When painting, Kurt taught me that a single mil of paint sufficiently covers any lightly-used surface.
He critiqued the baseboard I'd painted when demonstrating that I knew how to properly paint by suggesting that I'd certainly left a lot of paint behind, suggesting that I'd left far too much behind, which I undoubtedly had. I had been in that juvenile state where one fusses about applying too little paint rather than too much. It's much more difficult to leave too little paint than too much. Too much's easy. Too little requires exquisite skill. I stripped that first board twice more before I'd come close to satisfying his experienced eye, and continued working on becoming a better minimalist until the end of that job, months later. I insisted that he paint anything visually important, for though I was learning the underlying philosophy, my ability to live up to its tenets remained emergent. I came to trust myself painting baseboards and doors, but little else.

I invited Kurt back to refinish our grand front door. We'd thought to perhaps replace the thing, but could find nothing remotely in its class in any of the books Tony The Door Guy gave us. Kurt proposed stripping it. It was just varnished, and only a single coat of that by all appearances, except that the exterior side had been baked by decades of direct exposure to late afternoon sunlight. The front porch becomes a bake oven in season, so that side of the door's more tortured, but nothing terribly deep or terminal. We hoisted that door off its hinges and set it up on Kurt's sawhorses on the front porch and Kurt set about sanding the inside face. He eventually got to the moldings surrounding each panel, where he took to using pumice sticks to remove the varnish on those fine curved surfaces, a trick he'd shown me last summer when I was working my way through refinishing two dozen door faces. I'd ground down scores of those babies cleaning up prior generations' sins on those door panel moldings, so I'd become an unaware expert in their use. Kurt hadn't actually used pumice in decades and I noticed a difference.
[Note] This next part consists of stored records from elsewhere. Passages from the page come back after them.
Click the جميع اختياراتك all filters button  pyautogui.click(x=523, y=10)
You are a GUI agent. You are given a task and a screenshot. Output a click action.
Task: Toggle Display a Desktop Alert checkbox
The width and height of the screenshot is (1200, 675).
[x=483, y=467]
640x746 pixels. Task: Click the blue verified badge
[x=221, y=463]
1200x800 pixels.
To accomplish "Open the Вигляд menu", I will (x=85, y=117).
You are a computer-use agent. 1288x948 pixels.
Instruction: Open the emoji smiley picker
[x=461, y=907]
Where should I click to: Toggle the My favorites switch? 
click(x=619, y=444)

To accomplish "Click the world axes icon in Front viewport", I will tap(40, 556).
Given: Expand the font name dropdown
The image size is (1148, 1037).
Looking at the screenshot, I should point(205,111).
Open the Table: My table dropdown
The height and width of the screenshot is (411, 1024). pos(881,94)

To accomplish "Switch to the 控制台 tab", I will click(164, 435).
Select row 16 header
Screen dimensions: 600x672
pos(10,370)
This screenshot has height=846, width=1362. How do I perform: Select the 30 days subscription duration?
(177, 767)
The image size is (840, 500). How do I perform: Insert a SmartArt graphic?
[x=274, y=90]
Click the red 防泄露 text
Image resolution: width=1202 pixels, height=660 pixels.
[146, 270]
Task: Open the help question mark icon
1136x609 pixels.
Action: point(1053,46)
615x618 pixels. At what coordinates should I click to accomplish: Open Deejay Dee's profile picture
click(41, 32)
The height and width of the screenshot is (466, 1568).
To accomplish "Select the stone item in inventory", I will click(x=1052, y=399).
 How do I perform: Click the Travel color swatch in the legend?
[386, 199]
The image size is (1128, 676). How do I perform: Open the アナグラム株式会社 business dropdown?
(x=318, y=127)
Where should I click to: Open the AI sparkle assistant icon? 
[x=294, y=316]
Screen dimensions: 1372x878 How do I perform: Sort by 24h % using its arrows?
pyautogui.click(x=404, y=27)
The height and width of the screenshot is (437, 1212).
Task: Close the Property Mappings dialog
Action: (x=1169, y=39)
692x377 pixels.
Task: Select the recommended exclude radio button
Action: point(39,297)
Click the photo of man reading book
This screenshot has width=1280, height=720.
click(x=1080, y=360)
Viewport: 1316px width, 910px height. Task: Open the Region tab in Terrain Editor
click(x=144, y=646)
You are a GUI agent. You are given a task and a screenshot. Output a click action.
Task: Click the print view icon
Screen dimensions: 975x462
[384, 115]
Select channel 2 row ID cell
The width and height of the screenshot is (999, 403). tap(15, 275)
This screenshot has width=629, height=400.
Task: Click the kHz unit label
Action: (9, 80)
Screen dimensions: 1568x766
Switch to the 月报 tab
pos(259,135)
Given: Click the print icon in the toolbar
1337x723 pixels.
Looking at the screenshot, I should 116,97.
I watched myself suggesting that the master might want to try holding that pumice stick a little differently. Hold it like a pen, I proposed, rather than running the length of it down that edge, and don't be shy about shoving it harder, for the pumice will crumble right along the moulding's angle. He adjusted his grip and noticed an immediate improvement. Look at that! The perennial novice just successfully coached the actual expert!

Earlier, I'd sought Kurt's advice on the exterior wall I'd been repainting. I'd successfully finished prepping, priming, and single coating the wall, and asked if he'd recommend I lay on a second coat before moving on. He strongly recommended spending the extra day applying the extra Mil-age, as he called it. He deemed that South-facing wall sufficiently threatened by sun and weather to justify the extra thickness of paint. Interior surfaces, except those frequently touched like stair railings, can survive the ages with little mil-age. By the end of the day, that wall face half finished, I could see the difference Kurt's suggestion had made. On the door, too, stripped perfectly bare as we remounted it on its hinges for overnight storage, was perfectly prepped for our planned next steps, conditioning, staining, then Varithaning® to match the adjacent staircase.

Sometimes, the new dog teaches the old dog a new trick or two.